Statistical significance, specifically a p-value of 0.05, is regarded as the level at which reliability is conventionally accepted. (In essence, one can expect similar results 95% of the time, and are assured that the results are not random).
In an epidemiological study, a greater relative risk value (over a baseline level of 1) indicates the degree of association between the substance under investigation with the disease. A relative risk of 1.1 signifies a 10% increase in risk in those exposed compared to the background level. A relative risk over 1.5 would be the bare minimum level to indicate a more probable than not causal association 
Another measure of reliability is the confidence interval - the range of results expected if the study is repeated.
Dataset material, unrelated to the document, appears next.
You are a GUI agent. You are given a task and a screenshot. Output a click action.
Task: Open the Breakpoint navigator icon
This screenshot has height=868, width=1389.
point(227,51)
Only studies with confidence intervals exceeding 1 are statistically significant.
“Plaintiff argues that even if no single study meets the traditional statistical standard of “statistical significance,” that the aggregate effect of multiple studies that show some correlation can demonstrate general causation even if no single study meets the standard of “statistical significance.”
Surprisingly, Judge Grillo opined that he could conclude that risk ratios consistently above 1.0 [without specifying how much over one] but less than 2 suggest general causation and that confidence intervals below 1.0 do not preclude the use of the data.
Dose, Specific Causation, and Rank Speculation
While the court acknowledges the importance of dose in assessing specific causation, echoing Paracelsus, that the “dose makes the poison,” the court allowed testing done on the expired generic tablets to stand in for unexpired Zantac pills taken by the plaintiff.
One expert did conclude that “no consistent signals emerged across studies, and studies … [and] found no association between ranitidine and overall or specific cancer risk. …
I will only conclude that it is possible for NDMA formation from ranitidine to also result from reaction in the gastrointestinal tract following oral administration of ranitidine formulations…. I have provided the hypothesized mechanisms for NDMA breakdown in the human body and the potential toxic byproducts that can occur.”
Rather than denying the admissibility of these statements as rank speculation, as would most courts, under either Frye or Daubert Standard, Judge Grillo states:
“Because Benet limited his opinion to “potential” or “possibility” level of certainty, the Sargon analysis of that opinion concerns whether his reasoning supports an opinion at that level of certainty.”
Judge Grillo admitted it, even though the words “possibility” indicate speculation and a hypothesized mechanism can be held to be sound science, in contravention to the established laws of scientific acceptability
The defendant allows the Judge, is always free to cross-examine on these points, which we can expect them to do vigorously. Whether the jury will accept the speculative nature of the plaintiff’s experts remains to be seen.
 Kumho Tire v Carmichael extends the holding on the scope of scientific and technical experts to procedures and expertise as practiced within their profession.
 Some judges allow plaintiffs to cobble together a case based on pieces of evidence below the more probable than not standard, if on the aggregate all the evidence proves the causation element by the 51% degree of certainty.
 The nine Bradford Hill factors which specify certain pre-conditions in inferring a causal association must also be shown.